Opinion
Civ. A. No. 28185.
December 1, 1961.
Meehan, Neil Richette, by Lawrence Jarvis Richette, Philadelphia, Pa., for plaintiffs.
Saul, Ewing, Remick Saul, by Allen S. Olmsted, Philadelphia, Pa., for Brotherhood of Ry. and S.S. Clerks, etc.
Robert M. Landis, Philadelphia, Pa., for Pennsylvania R. Co.
This litigation, extending over a period of two years, based on claims which materialized approximately eleven years ago, has this chronological background:
The plaintiffs brought an action (Civil Action No. 26133) against these defendants on March 26, 1959. That action was dismissed by Judge John W. Lord, Jr., D.C., 177 F. Supp. 421 (1959). The judgment was affirmed by a unanimous Court of Appeals, 3 Cir., 275 F.2d 342 (1960). Certiorari was denied by the United States Supreme Court, 363 U.S. 811, 80 S.Ct. 1248, 4 L.Ed.2d 1153 (1960). On June 17, 1960, plaintiffs filed another complaint which was also dismissed by our late colleague Judge Egan on December 14, 1960. (See opinion filed on that date in Civil Action No. 28185 "Sur Motions to Dismiss the Complaint and for Summary Judgment" in which Judge Egan, inter alia, "dismissed the action as to both defendants.") Thereafter, on December 21, 1960, the first three motions above-mentioned were filed and on May 12, 1961, motion No. 4 was filed. Judge Egan heard argument in June, 1961. Due to his untimely death, as aforesaid, no decision was rendered by him and on September 15, 1961, the case was reassigned to us for disposal. Argument was heard on November 6, 1961.

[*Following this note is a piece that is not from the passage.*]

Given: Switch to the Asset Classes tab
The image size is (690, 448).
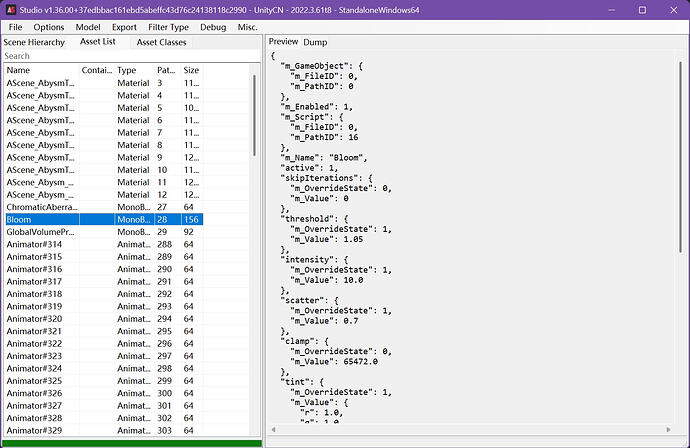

All of the law applicable to this case can be found in the above-cited decisions. Nothing whatever would be gained by a further recitation or amplification of it as set forth in the able opinions of our two colleagues and the United States Court of Appeals for the Third Circuit, with the resulting denial of certiorari.
However, in the interests of justice we have carefully examined in minute detail the second complaint. Insofar as it is concerned, we agree entirely with the decision of Judge Egan rendered December 12, 1960. The motion to amend and the motion to retain jurisdiction are wholly contradictory and serve no useful purpose whatever. What plaintiffs apparently want is to have this Court compel the Union to continue negotiations, which is something the law does not permit us to do.
Order
And now, to wit, this 1st day of December, 1961, it is hereby ordered:
1. The motion to reargue is denied and the order of Judge Egan, entered December 14, 1960, is adopted and reaffirmed in toto;
2. The motion to vacate the judgment of dismissal is denied;
3. The motion for leave to amend the complaint is denied; and
4. The "alternative" motion to retain jurisdiction is denied.